Abstract: Information retrieval across different languages is an increasingly important challenge in natural language processing. Recent approaches based on multilingual pre-trained LLMs have achieved remarkable success, yet they often optimize for either monolingual, cross-lingual, or multilingual retrieval performance at the expense of others. This paper proposes a novel hybrid batch training strategy to simultaneously improve zero-shot retrieval performance across monolingual, cross-lingual, and multilingual settings while mitigating language bias. The approach fine-tunes multilingual LLMs using a mix of monolingual and cross-lingual question-answer pair batches sampled based on dataset size.
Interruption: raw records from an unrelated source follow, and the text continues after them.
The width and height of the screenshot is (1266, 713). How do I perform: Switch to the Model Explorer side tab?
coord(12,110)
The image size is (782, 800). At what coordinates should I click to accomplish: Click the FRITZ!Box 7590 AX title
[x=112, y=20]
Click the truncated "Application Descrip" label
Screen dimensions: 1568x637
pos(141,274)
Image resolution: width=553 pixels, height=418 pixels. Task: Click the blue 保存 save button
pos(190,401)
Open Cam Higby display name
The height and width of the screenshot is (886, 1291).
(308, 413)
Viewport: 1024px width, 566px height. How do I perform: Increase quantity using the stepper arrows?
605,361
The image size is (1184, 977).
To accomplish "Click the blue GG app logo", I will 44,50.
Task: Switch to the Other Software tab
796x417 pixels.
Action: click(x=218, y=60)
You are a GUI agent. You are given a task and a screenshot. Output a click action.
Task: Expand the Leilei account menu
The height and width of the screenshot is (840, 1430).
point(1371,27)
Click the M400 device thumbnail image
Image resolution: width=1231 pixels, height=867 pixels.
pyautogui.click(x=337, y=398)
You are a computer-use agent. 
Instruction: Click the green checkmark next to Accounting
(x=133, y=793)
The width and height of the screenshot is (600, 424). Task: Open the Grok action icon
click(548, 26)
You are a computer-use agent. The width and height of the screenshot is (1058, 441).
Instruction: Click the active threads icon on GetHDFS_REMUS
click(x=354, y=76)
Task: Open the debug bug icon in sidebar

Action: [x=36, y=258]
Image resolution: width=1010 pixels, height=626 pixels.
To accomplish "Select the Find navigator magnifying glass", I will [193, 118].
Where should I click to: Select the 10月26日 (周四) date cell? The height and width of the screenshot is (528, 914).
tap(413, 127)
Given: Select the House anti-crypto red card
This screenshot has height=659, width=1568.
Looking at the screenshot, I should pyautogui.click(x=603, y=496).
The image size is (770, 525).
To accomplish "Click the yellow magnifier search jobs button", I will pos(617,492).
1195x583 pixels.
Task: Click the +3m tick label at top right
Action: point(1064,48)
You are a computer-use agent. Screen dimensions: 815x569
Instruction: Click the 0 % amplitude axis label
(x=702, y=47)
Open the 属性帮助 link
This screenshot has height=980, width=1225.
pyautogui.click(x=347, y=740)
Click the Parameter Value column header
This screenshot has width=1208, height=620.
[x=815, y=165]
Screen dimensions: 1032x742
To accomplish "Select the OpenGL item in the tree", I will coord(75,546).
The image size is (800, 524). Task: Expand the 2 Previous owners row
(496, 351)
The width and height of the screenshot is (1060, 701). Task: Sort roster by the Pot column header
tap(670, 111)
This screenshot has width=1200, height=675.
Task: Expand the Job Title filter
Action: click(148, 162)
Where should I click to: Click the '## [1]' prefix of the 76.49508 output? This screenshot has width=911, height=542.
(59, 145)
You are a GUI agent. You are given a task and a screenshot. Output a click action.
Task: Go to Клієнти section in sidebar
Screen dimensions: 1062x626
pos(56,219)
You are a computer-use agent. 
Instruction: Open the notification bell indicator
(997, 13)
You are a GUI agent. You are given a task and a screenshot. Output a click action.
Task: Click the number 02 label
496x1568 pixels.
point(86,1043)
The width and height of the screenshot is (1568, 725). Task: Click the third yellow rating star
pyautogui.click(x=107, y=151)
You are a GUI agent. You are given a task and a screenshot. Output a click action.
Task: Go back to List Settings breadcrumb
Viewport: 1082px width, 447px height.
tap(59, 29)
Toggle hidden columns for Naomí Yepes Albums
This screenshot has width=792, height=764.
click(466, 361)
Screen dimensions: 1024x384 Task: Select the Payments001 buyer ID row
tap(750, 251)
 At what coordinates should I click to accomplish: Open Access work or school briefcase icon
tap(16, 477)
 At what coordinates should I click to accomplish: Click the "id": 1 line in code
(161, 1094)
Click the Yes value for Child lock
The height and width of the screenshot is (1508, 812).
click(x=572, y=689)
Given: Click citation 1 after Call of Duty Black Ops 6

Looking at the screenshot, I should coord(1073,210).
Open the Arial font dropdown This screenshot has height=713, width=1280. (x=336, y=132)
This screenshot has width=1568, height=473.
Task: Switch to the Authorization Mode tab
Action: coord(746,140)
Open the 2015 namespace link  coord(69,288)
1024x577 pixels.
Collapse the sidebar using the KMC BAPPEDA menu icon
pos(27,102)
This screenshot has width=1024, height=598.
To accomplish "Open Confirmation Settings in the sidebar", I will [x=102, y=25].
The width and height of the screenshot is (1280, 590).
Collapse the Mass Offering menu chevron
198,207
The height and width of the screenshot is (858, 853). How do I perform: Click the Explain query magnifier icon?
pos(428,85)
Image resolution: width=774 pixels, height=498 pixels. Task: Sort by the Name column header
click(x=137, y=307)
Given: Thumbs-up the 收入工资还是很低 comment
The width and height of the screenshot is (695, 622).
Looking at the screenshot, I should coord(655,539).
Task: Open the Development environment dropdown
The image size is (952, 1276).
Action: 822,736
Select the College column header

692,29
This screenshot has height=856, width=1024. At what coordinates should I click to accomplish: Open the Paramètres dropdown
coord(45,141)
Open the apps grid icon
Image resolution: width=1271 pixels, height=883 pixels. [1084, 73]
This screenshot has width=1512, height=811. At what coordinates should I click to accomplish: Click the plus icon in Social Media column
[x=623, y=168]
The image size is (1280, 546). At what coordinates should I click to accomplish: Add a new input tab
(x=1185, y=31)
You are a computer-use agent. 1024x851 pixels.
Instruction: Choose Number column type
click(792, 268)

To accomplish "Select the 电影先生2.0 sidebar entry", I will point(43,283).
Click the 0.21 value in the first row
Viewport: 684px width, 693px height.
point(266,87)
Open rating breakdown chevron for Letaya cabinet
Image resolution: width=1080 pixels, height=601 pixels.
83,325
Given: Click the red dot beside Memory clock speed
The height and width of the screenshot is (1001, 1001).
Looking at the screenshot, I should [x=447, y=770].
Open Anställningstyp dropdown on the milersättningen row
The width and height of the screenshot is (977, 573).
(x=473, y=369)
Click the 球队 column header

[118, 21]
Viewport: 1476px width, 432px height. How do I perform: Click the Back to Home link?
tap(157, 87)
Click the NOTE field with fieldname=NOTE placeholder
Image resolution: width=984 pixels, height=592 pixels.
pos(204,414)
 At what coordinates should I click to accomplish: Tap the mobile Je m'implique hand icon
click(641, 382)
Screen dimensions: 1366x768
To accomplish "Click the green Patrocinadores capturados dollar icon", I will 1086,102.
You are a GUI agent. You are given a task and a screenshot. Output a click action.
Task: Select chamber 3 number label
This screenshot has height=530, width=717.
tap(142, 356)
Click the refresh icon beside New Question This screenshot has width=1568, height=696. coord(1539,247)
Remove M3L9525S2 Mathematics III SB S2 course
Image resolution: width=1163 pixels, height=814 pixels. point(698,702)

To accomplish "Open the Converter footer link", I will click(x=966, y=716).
Experiments on XQuAD-R, MLQA-R, and MIRACL benchmark datasets show that the proposed method consistently achieves comparable or superior results in zero-shot retrieval across various languages and retrieval tasks compared to monolingual-only or cross-lingual-only training. Hybrid batch training also substantially reduces language bias in multilingual retrieval compared to monolingual training. These results demonstrate the effectiveness of the proposed approach for learning language-agnostic representations that enable strong zero-shot retrieval performance across diverse languages.